Wie gering hätte der Schaden der Corona-Pandemie sein können? Das gilt es – auch für zukünftige Pandemien – zu ermessen, schreiben der Medizinhistoriker Malte Thießen und der Molekularbiologie Emanuel Wyler.

Deutschland macht Inventur. Seit Monaten werden Erfahrungen aus der Corona-Pandemie gesammelt. Das Virus und seine Folgen werden analysiert, über Schaden und Nutzen der Gegenmaßnahmen diskutiert. Vergleiche liegen bei solchen Bilanzen nahe. Wie kämpften die Deutschen in der Vergangenheit gegen Viren und ihre Folgen? Wie sind andere Gesellschaften diesem und anderen Erregern begegnet?

Bis weit ins 20. Jahrhundert hinein waren die meisten Infektionskrankheiten eine kaum verstandene Plage. Menschen begegneten ihnen weitgehend hilflos und schicksalsergeben. Millionen Menschen starben in Seuchenzügen, an heute kaum mehr bekannten Viren und Bakterien. Unser heutiges Wissen über Mikroben, ihre Ansteckungswege und Eindämmungsmöglichkeiten ist dagegen so groß, dass wir im Kampf gegen Pandemien vor ganz neuen Möglichkeiten stehen. Und so zeigte sich in der Corona-Pandemie ein fundamental anderer Anspruch als in der Vergangenheit: die gesundheitlichen Folgen möglichst gering zu halten. Und zwar nicht nur für einzelne, sondern für alle.

Im 21. Jahrhundert ist es damit möglich geworden, den gemeinsamen Schaden zu minimieren. Dennoch kann Pandemiebekämpfung nicht ohne Schäden abgehen. Diese Erkenntnis ist nicht so trivial, wie sie klingt. Denn sie fordert uns dazu auf, grundsätzliche Fragen zu beantworten: Welche Schäden kann und sollte eine Gesellschaft in Kauf nehmen? Und welche Schäden dürfen nicht zur Verhandlung stehen?

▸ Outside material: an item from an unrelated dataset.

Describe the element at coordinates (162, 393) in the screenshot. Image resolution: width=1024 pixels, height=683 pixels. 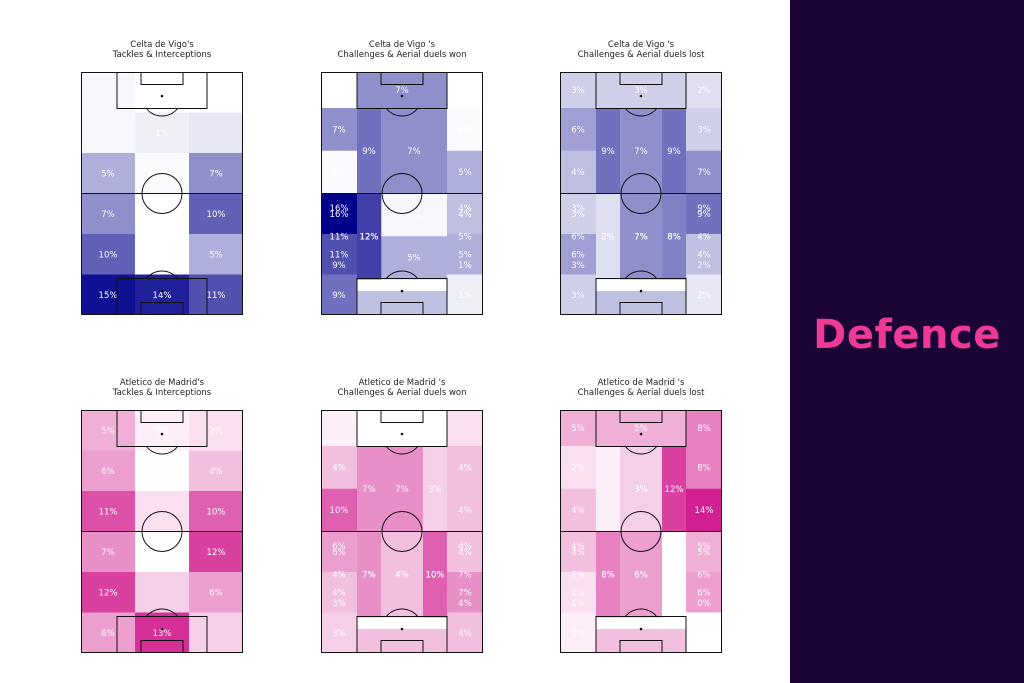
I see `chart-title-line2: Tackles & Interceptions` at that location.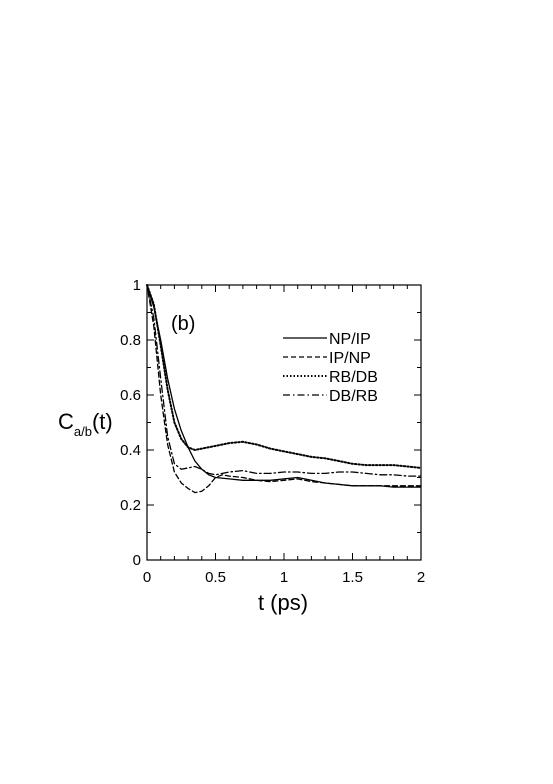 The height and width of the screenshot is (784, 553). What do you see at coordinates (130, 396) in the screenshot?
I see `y-tick-label: 0.6` at bounding box center [130, 396].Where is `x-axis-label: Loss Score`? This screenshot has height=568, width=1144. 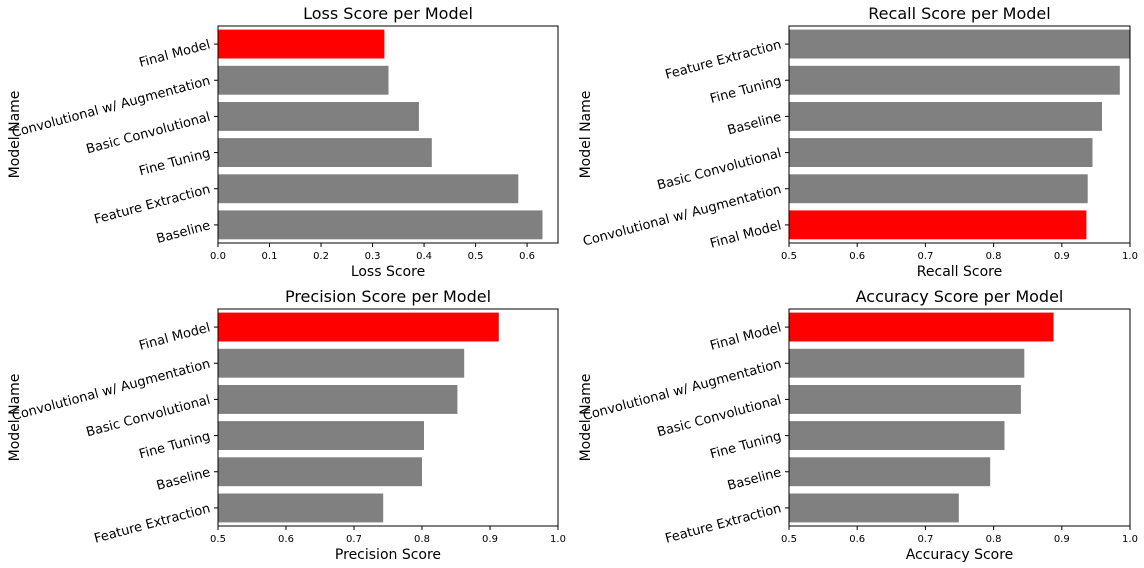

Damit stellt sich aber eine neue, nicht minder fundamentale Frage: Was ist eigentlich der kleinstmögliche gemeinsame Schaden in einer Pandemie?

Die entscheidende Frage: Wie viel Schaden hat Corona angerichtet – und was wäre vermeidbar gewesen?

Erst den kleinstmöglichen Schaden zu ermessen, hilft dabei zu bewerten, wie gut oder schlecht Deutschland durch die Covid-Pandemie gekommen ist. Die Frage, wie hoch der kleinstmögliche Schaden ist, sollte daher auch am Anfang zukünftiger Pandemiebekämpfungen stehen. Nur wie kommen wir dahin: den kleinstmöglichen Schaden zu ermessen – und gesamtgesellschaftlich zu erreichen?

Zunächst einmal sollten wir das ganze Bild sehen. Wir müssen uns darüber verständigen, wie groß die Risiken und wie wirksam die Gegenmaßnahmen sind, aber auch darüber, welche Folgen sie haben. Für diese Verständigung braucht es Interdisziplinarität. Da Infektionskrankheiten die sozialsten aller Krankheiten sind, die sämtliche Bereiche einer Gesellschaft betreffen, benötigen wir sämtliches Wissen, das wir zur Verfügung haben. In Krisenzeiten nützt uns Interdisziplinarität also auch als eine Art Komplexitätsdienstleisterin.

Für manchen Politiker und manche Journalistin schien die Antwort auf die Schadensfrage zu Beginn der Corona-Pandemie eindeutig: Bei einem 90-jährigen multimorbiden Menschen habe der Schaden ein anderes Gewicht als bei einem Menschen mittleren Alters oder sogar bei einem Kind. Aber wer legt das fest? Wer mit vulnerablen Personen zusammenlebt, wird wahrscheinlich zu einer anderen Bewertung kommen als jemand, der ein Unternehmen am Laufen halten muss. Und wie gehen wir mit ganz anderen Schäden um, zum Beispiel mit den Auswirkungen des Lockdowns für Kinder, mit Schulschließungen und Kontaktverboten oder mit den wirtschaftlichen Folgen für Unternehmen und Kommunen?